The Facebook-insider memoir: A skeleton-key password and 4 other revelations

The company’s early days were riddled with lax security measures and claims of sexual harrassment… at least until COO Sheryl Sandberg cleaned things up

A few years before Facebook was a publicly traded giant closing in on a billion users worldwide, it was a small 50-employee company that had just moved out of founder Mark Zuckerberg‘s Harvard University dorm room and into a tiny office in downtown Palo Alto, Calif. In a new memoir, Katherine Losse, an early employee at Facebook, recounts how the 2005 office had a distinctly collegiate tone akin to a frat house, complete with questionable security practices, alleged cases of sexual harassment, and more. This week The Wall Street Journal published an excerpt from Losse‘s book. Here, five revelations from the eyes of one of Facebook’s first female employees:

1. There was a “skeleton key” password
In her new book, The Boy Kings: A Journey Into the Heart of the Social Network, Losse claims that there was a “skeleton key” that any Facebook employee could use to log into any user’s account to access all their messages and data. “You can’t write it down,” another employee told Losse on her first day. The password had to be memorized. “I briefly experienced stunned disbelief,” says Losse, “They just hand over the password with no background check to make sure that I am not a crazed stalker?” The master password allegedly no longer exists, and the company eventually implemented more secure measures to access accounts. 

SEE MORE: Why is Facebook buying a facial recognition tech company?

2. New female employees were tested
The walls of the tiny office were adorned with graffiti featuring “hyper-sexualized, cartoonish women you might find in a game or comic book,” says Doug Barry at Jezebel, and Facebook’s male employees used these to test if women were “good sports” on their first days. “It seemed juvenile,” says Losse, with the message being: “If you couldn’t handle the graffiti, or the unrepentantly boyish company culture… the job wasn’t going to work out.”

3. Drunken revelry ended up in a photo album
In winter of 2006, Zuckerberg treated the company’s employees to a stay at a vacation house in Tahoe. Toward the end of one drunken night, Losse draped a bearskin rug over her shoulders. Zuckerberg thought it was “hilarious,” and insisted she wear it all night while people took photos. “It was all innocent fun; everyone was laughing and enjoying themselves.” That is, at least until the questionable party pics appeared in another employee’s Facebook album on Monday morning. “I was struck by the loaded nature of the image,” says Losse.
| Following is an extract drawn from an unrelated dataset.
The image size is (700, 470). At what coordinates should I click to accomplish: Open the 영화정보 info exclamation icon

The picture suggested that Facebook’s women had to “submit” to male employees, says Barry, and “seemed to sum up Facebook’s early inability to outgrow its sexist, juvenile default setting.”
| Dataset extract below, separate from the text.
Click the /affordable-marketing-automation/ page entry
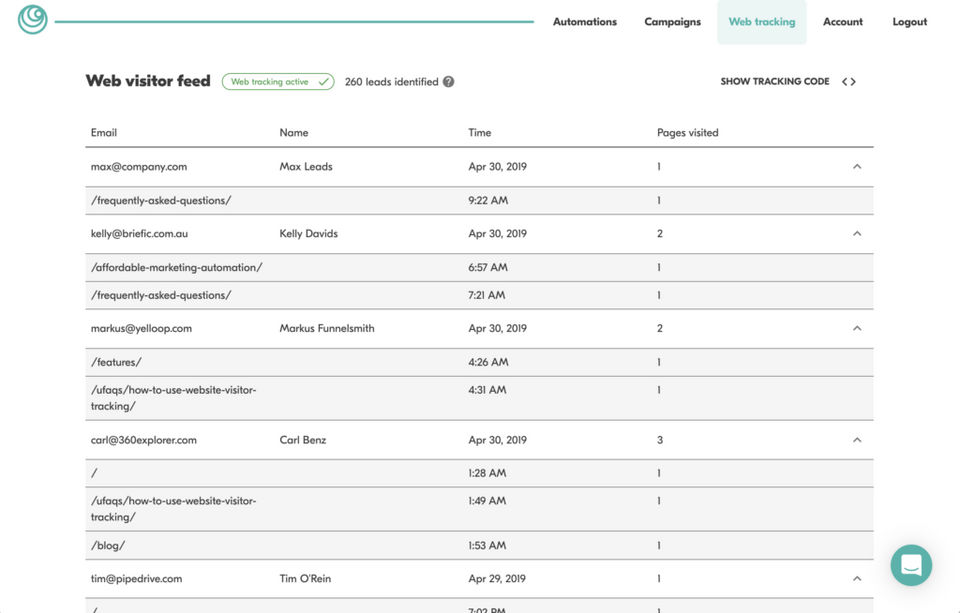Viewport: 960px width, 613px height. pos(177,268)
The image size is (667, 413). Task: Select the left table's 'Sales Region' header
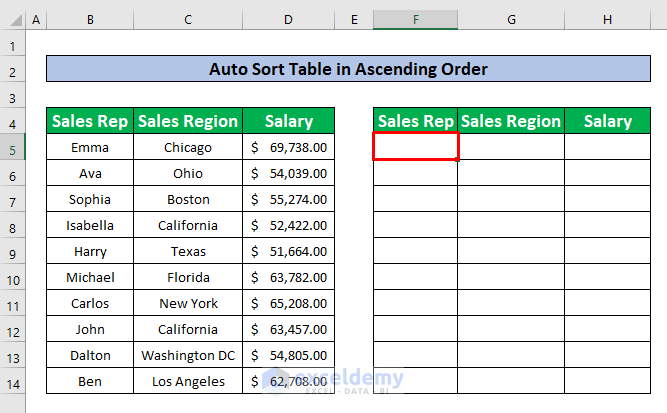point(188,121)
SEE MORE: 6 photos that Facebook controversially banned

4. Female employees were regularly mistreated
Losse recounts several instances in which female employees were singled out for sexual harassment and excessively harsh treatment from their managers: One of senior manager was known to proposition female employees for threesomes, and Losse herself had an issue with a male engineer who behaved “dismissively or aggressively” toward female product managers. When Losse was told by a male director to talk to the guy herself, “the engineer somehow twisted things around and called me a bad feminist.” Sounds like life at Facebook headquarters was more “like The Social Network than one might expect,” says Andre Tartar at New York.
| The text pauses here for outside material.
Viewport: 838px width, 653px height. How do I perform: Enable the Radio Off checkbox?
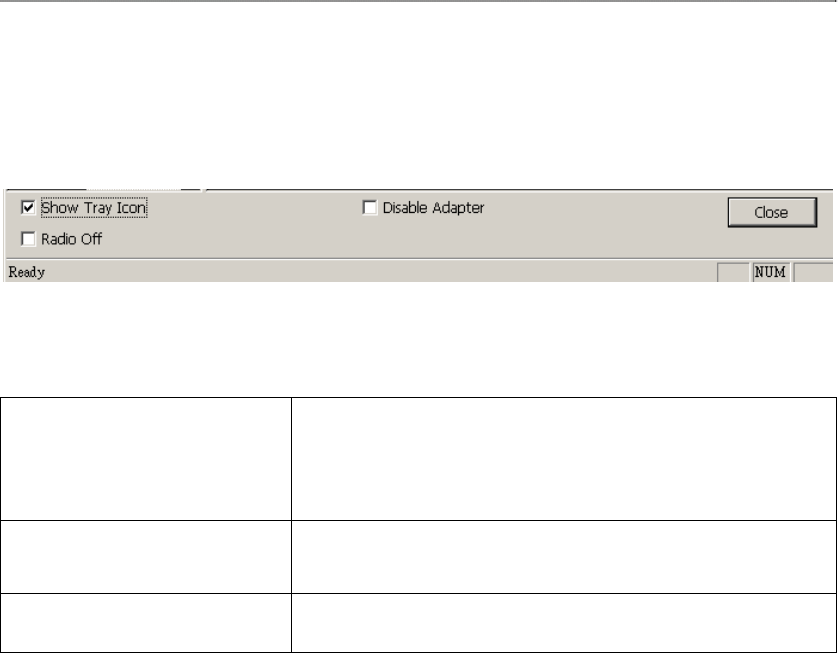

5. Sheryl Sandberg changed everything
It wasn’t until now-board member and chief operating officer Sheryl Sandberg was hired in 2008 that Facebook’s juvenile culture finally began to dissipate. When Sandberg took over, Losse detailed to her what had happened in the earlier incidents. A few months later, Sandberg stopped by Losse’s desk, and in “the low succinct voice she mastered, said, ‘I just want you to know that the situations you told me about have both been handled.'” The manager who propositioned employees had been subtly demoted, and the aggressive engineer moved to another team. “Moral of the story,” says Jezebel‘s Barry: “Sheryl Sandberg is totally a ninja.”